[TASK STATEMENT] Return the lines of the data below verbatim, beginning at the line that contains "You are a GUI" and continuing through the end of the data. Leave the pictures out of your answer.

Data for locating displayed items
┌──

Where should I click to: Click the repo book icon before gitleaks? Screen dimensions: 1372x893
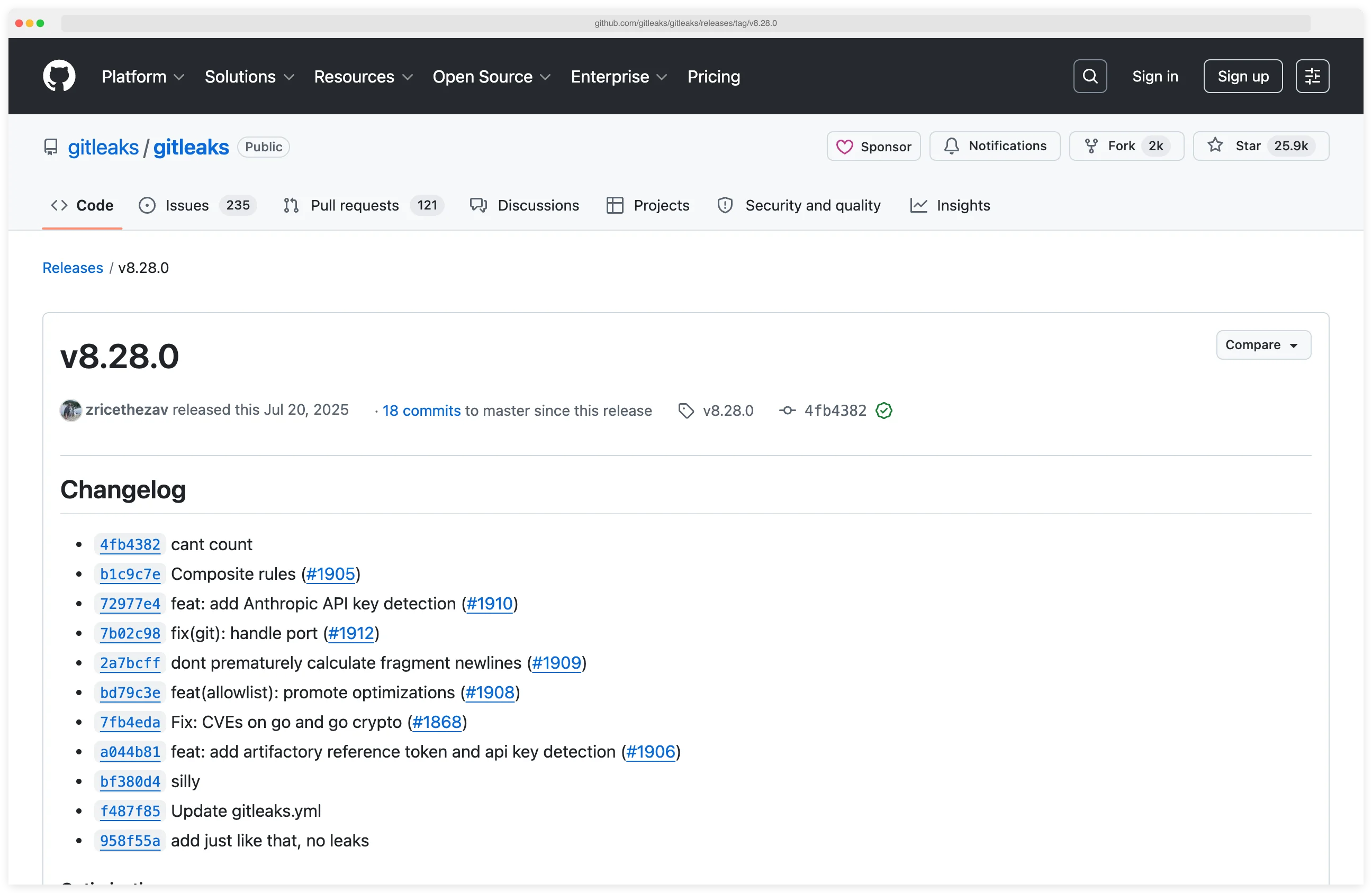[51, 147]
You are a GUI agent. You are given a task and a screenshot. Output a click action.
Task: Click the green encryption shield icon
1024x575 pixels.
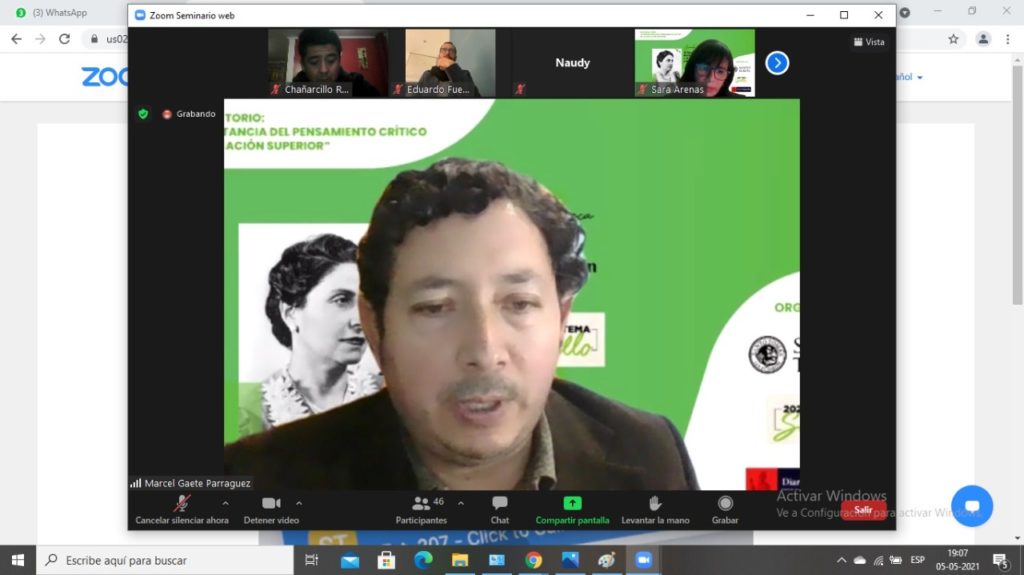point(143,114)
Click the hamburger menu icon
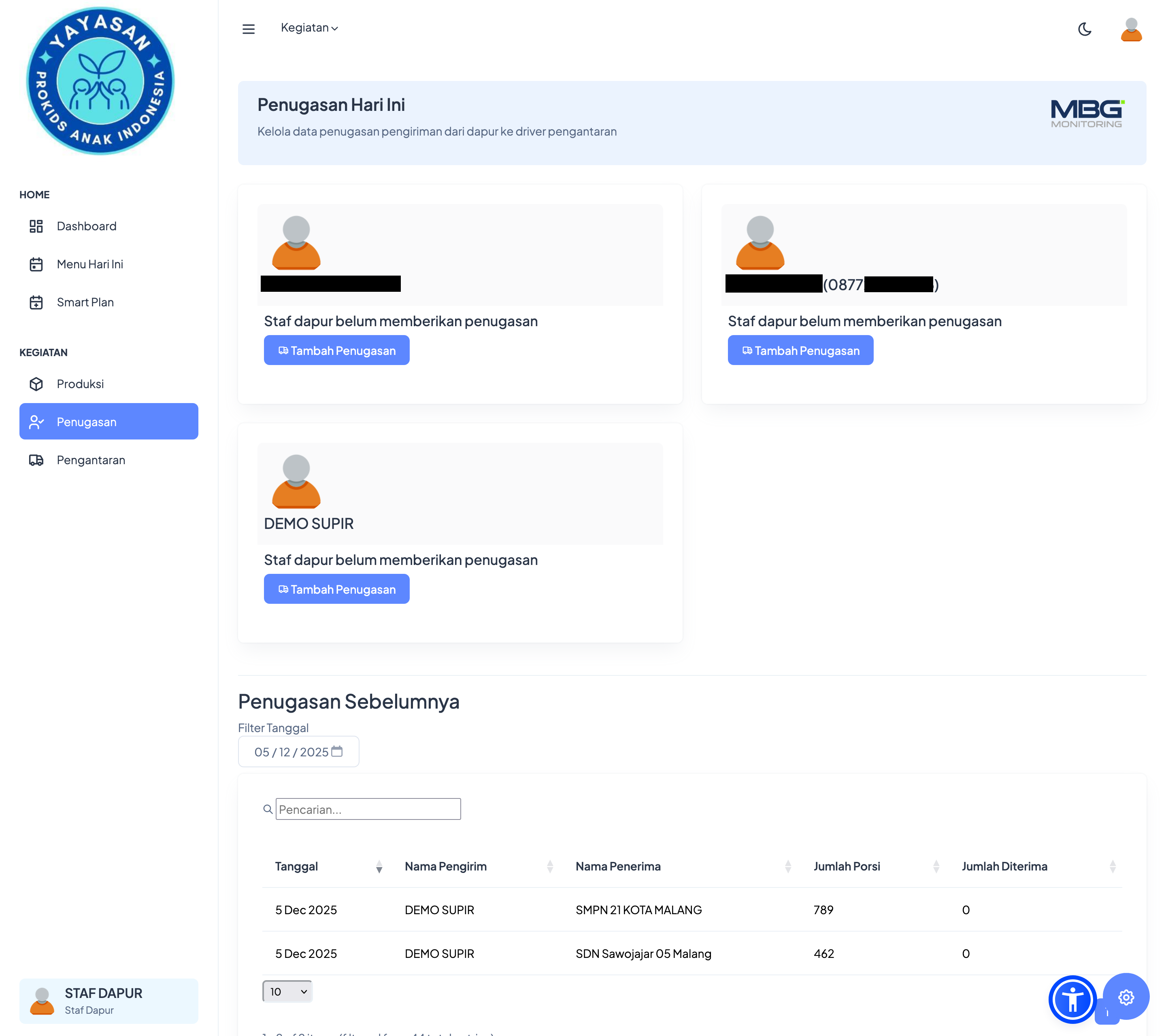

└──

[PROBLEM SOLUTION]
You are a GUI agent. You are given a task and a screenshot. Output a click action.
Task: Click the green encryption shield icon
1024x575 pixels.
point(143,114)
Click the hamburger menu icon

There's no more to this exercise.